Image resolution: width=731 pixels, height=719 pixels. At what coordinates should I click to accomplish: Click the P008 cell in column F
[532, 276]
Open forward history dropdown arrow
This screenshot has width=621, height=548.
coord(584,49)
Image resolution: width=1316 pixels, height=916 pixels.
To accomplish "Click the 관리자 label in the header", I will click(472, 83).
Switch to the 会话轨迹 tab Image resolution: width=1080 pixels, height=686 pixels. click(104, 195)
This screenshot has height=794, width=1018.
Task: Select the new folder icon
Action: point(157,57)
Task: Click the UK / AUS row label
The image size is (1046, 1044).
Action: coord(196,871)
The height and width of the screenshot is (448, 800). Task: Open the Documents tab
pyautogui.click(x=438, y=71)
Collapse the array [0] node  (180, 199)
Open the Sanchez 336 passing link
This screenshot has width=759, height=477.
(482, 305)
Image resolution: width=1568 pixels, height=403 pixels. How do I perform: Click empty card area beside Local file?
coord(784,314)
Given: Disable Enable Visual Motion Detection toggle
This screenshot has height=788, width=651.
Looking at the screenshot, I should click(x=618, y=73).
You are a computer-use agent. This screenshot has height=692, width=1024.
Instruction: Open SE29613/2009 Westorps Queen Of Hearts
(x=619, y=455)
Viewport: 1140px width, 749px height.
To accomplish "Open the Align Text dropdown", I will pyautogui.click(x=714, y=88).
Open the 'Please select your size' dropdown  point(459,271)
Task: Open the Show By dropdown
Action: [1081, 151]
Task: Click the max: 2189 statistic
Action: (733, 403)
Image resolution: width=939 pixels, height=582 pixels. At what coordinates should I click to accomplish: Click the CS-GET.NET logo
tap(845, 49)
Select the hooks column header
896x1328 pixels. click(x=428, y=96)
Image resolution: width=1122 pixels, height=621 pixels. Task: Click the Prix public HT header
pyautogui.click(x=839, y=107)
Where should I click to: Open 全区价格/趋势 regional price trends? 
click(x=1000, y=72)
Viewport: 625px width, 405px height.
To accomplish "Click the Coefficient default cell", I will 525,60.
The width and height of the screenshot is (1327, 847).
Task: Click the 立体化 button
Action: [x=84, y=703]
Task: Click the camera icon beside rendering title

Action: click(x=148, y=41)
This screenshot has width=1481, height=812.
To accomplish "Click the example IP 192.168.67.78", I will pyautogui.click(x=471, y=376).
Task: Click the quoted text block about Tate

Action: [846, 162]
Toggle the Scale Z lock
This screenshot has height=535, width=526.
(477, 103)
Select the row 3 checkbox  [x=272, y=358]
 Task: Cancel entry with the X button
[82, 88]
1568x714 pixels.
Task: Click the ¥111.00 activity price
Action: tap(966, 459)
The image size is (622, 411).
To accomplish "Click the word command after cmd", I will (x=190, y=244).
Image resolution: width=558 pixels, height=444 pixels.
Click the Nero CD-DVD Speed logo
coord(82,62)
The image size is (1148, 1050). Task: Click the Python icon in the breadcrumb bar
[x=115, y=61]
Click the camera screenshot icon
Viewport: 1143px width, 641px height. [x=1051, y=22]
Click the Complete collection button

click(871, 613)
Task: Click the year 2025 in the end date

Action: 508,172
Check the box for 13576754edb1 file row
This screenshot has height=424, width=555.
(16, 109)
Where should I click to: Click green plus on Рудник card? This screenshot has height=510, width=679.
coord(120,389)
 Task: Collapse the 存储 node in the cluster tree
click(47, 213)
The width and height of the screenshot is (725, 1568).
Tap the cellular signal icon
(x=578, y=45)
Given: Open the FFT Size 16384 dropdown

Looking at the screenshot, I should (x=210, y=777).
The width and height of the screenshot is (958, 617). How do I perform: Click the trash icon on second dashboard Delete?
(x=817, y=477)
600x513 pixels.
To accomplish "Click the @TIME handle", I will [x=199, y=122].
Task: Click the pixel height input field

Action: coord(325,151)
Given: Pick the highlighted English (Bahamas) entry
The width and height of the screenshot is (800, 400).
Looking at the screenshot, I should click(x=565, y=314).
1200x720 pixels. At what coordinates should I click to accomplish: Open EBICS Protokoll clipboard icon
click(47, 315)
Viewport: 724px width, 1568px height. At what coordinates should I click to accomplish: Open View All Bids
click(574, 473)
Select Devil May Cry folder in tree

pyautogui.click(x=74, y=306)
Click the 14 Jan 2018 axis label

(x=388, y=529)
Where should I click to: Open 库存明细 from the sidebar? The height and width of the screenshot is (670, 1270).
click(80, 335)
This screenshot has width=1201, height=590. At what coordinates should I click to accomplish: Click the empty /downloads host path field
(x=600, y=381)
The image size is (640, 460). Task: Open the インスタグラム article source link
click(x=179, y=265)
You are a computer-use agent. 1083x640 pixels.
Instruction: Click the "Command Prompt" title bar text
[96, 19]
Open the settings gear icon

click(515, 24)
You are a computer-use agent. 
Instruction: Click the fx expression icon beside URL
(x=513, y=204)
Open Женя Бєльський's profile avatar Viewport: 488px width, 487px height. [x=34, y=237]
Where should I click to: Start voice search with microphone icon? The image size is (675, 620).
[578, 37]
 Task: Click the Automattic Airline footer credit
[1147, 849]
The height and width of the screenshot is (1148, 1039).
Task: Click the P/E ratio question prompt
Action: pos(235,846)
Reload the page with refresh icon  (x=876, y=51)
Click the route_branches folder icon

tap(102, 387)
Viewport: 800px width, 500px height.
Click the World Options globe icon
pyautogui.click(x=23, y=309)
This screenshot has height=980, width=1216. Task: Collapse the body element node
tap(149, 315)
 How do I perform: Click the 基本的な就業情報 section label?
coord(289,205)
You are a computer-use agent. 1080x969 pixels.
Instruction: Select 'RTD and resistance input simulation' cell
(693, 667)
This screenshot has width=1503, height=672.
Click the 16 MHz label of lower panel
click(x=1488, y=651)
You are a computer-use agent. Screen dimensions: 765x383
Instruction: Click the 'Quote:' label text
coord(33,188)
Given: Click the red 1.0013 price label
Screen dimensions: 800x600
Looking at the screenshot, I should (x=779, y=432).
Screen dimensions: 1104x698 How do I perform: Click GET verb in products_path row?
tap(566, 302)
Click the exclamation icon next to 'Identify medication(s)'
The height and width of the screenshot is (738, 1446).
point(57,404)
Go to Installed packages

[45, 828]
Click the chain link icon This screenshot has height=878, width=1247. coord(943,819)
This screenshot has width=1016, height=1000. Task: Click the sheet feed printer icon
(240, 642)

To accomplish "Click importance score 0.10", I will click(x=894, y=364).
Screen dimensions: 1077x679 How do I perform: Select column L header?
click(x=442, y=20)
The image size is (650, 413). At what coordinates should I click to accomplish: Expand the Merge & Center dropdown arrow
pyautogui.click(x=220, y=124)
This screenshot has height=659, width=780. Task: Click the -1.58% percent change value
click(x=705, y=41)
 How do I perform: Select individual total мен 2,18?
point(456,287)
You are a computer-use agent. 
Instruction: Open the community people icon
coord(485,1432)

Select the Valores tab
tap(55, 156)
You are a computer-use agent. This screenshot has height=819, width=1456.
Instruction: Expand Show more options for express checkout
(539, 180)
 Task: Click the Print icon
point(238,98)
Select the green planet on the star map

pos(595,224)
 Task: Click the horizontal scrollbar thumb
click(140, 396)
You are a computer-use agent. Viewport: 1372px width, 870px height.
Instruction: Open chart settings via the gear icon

--- TASK STATEMENT ---
Output the records again in full. Keep every character as written.

--- SOLUTION TO THIS TASK ---
Image resolution: width=731 pixels, height=719 pixels. At what coordinates should I click to accomplish: Click the P008 cell in column F
[532, 276]
Open forward history dropdown arrow
This screenshot has width=621, height=548.
coord(584,49)
Image resolution: width=1316 pixels, height=916 pixels.
To accomplish "Click the 관리자 label in the header", I will click(472, 83).
Switch to the 会话轨迹 tab Image resolution: width=1080 pixels, height=686 pixels. click(104, 195)
This screenshot has height=794, width=1018.
Task: Select the new folder icon
Action: point(157,57)
Task: Click the UK / AUS row label
The image size is (1046, 1044).
Action: coord(196,871)
The height and width of the screenshot is (448, 800). Task: Open the Documents tab
pyautogui.click(x=438, y=71)
Collapse the array [0] node  (180, 199)
Open the Sanchez 336 passing link
This screenshot has width=759, height=477.
(482, 305)
Image resolution: width=1568 pixels, height=403 pixels. How do I perform: Click empty card area beside Local file?
coord(784,314)
Given: Disable Enable Visual Motion Detection toggle
This screenshot has height=788, width=651.
Looking at the screenshot, I should click(x=618, y=73).
You are a computer-use agent. This screenshot has height=692, width=1024.
Instruction: Open SE29613/2009 Westorps Queen Of Hearts
(x=619, y=455)
Viewport: 1140px width, 749px height.
To accomplish "Open the Align Text dropdown", I will pyautogui.click(x=714, y=88).
Open the 'Please select your size' dropdown  point(459,271)
Task: Open the Show By dropdown
Action: [1081, 151]
Task: Click the max: 2189 statistic
Action: (733, 403)
Image resolution: width=939 pixels, height=582 pixels. At what coordinates should I click to accomplish: Click the CS-GET.NET logo
tap(845, 49)
Select the hooks column header
896x1328 pixels. click(x=428, y=96)
Image resolution: width=1122 pixels, height=621 pixels. Task: Click the Prix public HT header
pyautogui.click(x=839, y=107)
Where should I click to: Open 全区价格/趋势 regional price trends? 
click(x=1000, y=72)
Viewport: 625px width, 405px height.
To accomplish "Click the Coefficient default cell", I will 525,60.
The width and height of the screenshot is (1327, 847).
Task: Click the 立体化 button
Action: [x=84, y=703]
Task: Click the camera icon beside rendering title

Action: click(x=148, y=41)
This screenshot has width=1481, height=812.
To accomplish "Click the example IP 192.168.67.78", I will pyautogui.click(x=471, y=376).
Task: Click the quoted text block about Tate

Action: [846, 162]
Toggle the Scale Z lock
This screenshot has height=535, width=526.
(477, 103)
Select the row 3 checkbox  [x=272, y=358]
 Task: Cancel entry with the X button
[82, 88]
1568x714 pixels.
Task: Click the ¥111.00 activity price
Action: tap(966, 459)
The image size is (622, 411).
To accomplish "Click the word command after cmd", I will (x=190, y=244).
Image resolution: width=558 pixels, height=444 pixels.
Click the Nero CD-DVD Speed logo
coord(82,62)
The image size is (1148, 1050). Task: Click the Python icon in the breadcrumb bar
[x=115, y=61]
Click the camera screenshot icon
Viewport: 1143px width, 641px height. [x=1051, y=22]
Click the Complete collection button

click(871, 613)
Task: Click the year 2025 in the end date

Action: 508,172
Check the box for 13576754edb1 file row
This screenshot has height=424, width=555.
(16, 109)
Where should I click to: Click green plus on Рудник card? This screenshot has height=510, width=679.
coord(120,389)
 Task: Collapse the 存储 node in the cluster tree
click(47, 213)
The width and height of the screenshot is (725, 1568).
Tap the cellular signal icon
(x=578, y=45)
Given: Open the FFT Size 16384 dropdown

Looking at the screenshot, I should (x=210, y=777).
The width and height of the screenshot is (958, 617). How do I perform: Click the trash icon on second dashboard Delete?
(x=817, y=477)
600x513 pixels.
To accomplish "Click the @TIME handle", I will [x=199, y=122].
Task: Click the pixel height input field

Action: coord(325,151)
Given: Pick the highlighted English (Bahamas) entry
The width and height of the screenshot is (800, 400).
Looking at the screenshot, I should click(x=565, y=314).
1200x720 pixels. At what coordinates should I click to accomplish: Open EBICS Protokoll clipboard icon
click(47, 315)
Viewport: 724px width, 1568px height. At what coordinates should I click to accomplish: Open View All Bids
click(574, 473)
Select Devil May Cry folder in tree

pyautogui.click(x=74, y=306)
Click the 14 Jan 2018 axis label

(x=388, y=529)
Where should I click to: Open 库存明细 from the sidebar? The height and width of the screenshot is (670, 1270).
click(80, 335)
This screenshot has width=1201, height=590. At what coordinates should I click to accomplish: Click the empty /downloads host path field
(x=600, y=381)
The image size is (640, 460). Task: Open the インスタグラム article source link
click(x=179, y=265)
You are a computer-use agent. 1083x640 pixels.
Instruction: Click the "Command Prompt" title bar text
[96, 19]
Open the settings gear icon

click(515, 24)
You are a computer-use agent. 
Instruction: Click the fx expression icon beside URL
(x=513, y=204)
Open Женя Бєльський's profile avatar Viewport: 488px width, 487px height. [x=34, y=237]
Where should I click to: Start voice search with microphone icon? The image size is (675, 620).
[578, 37]
 Task: Click the Automattic Airline footer credit
[1147, 849]
The height and width of the screenshot is (1148, 1039).
Task: Click the P/E ratio question prompt
Action: pos(235,846)
Reload the page with refresh icon  (x=876, y=51)
Click the route_branches folder icon

tap(102, 387)
Viewport: 800px width, 500px height.
Click the World Options globe icon
pyautogui.click(x=23, y=309)
This screenshot has height=980, width=1216. Task: Collapse the body element node
tap(149, 315)
 How do I perform: Click the 基本的な就業情報 section label?
coord(289,205)
You are a computer-use agent. 1080x969 pixels.
Instruction: Select 'RTD and resistance input simulation' cell
(693, 667)
This screenshot has width=1503, height=672.
Click the 16 MHz label of lower panel
click(x=1488, y=651)
You are a computer-use agent. Screen dimensions: 765x383
Instruction: Click the 'Quote:' label text
coord(33,188)
Given: Click the red 1.0013 price label
Screen dimensions: 800x600
Looking at the screenshot, I should (x=779, y=432).
Screen dimensions: 1104x698 How do I perform: Click GET verb in products_path row?
tap(566, 302)
Click the exclamation icon next to 'Identify medication(s)'
The height and width of the screenshot is (738, 1446).
point(57,404)
Go to Installed packages

[45, 828]
Click the chain link icon This screenshot has height=878, width=1247. coord(943,819)
This screenshot has width=1016, height=1000. Task: Click the sheet feed printer icon
(240, 642)

To accomplish "Click importance score 0.10", I will click(x=894, y=364).
Screen dimensions: 1077x679 How do I perform: Select column L header?
click(x=442, y=20)
The image size is (650, 413). At what coordinates should I click to accomplish: Expand the Merge & Center dropdown arrow
pyautogui.click(x=220, y=124)
This screenshot has height=659, width=780. Task: Click the -1.58% percent change value
click(x=705, y=41)
 How do I perform: Select individual total мен 2,18?
point(456,287)
You are a computer-use agent. 
Instruction: Open the community people icon
coord(485,1432)

Select the Valores tab
tap(55, 156)
You are a computer-use agent. This screenshot has height=819, width=1456.
Instruction: Expand Show more options for express checkout
(539, 180)
 Task: Click the Print icon
point(238,98)
Select the green planet on the star map

pos(595,224)
 Task: Click the horizontal scrollbar thumb
click(140, 396)
You are a computer-use agent. Viewport: 1372px width, 870px height.
Instruction: Open chart settings via the gear icon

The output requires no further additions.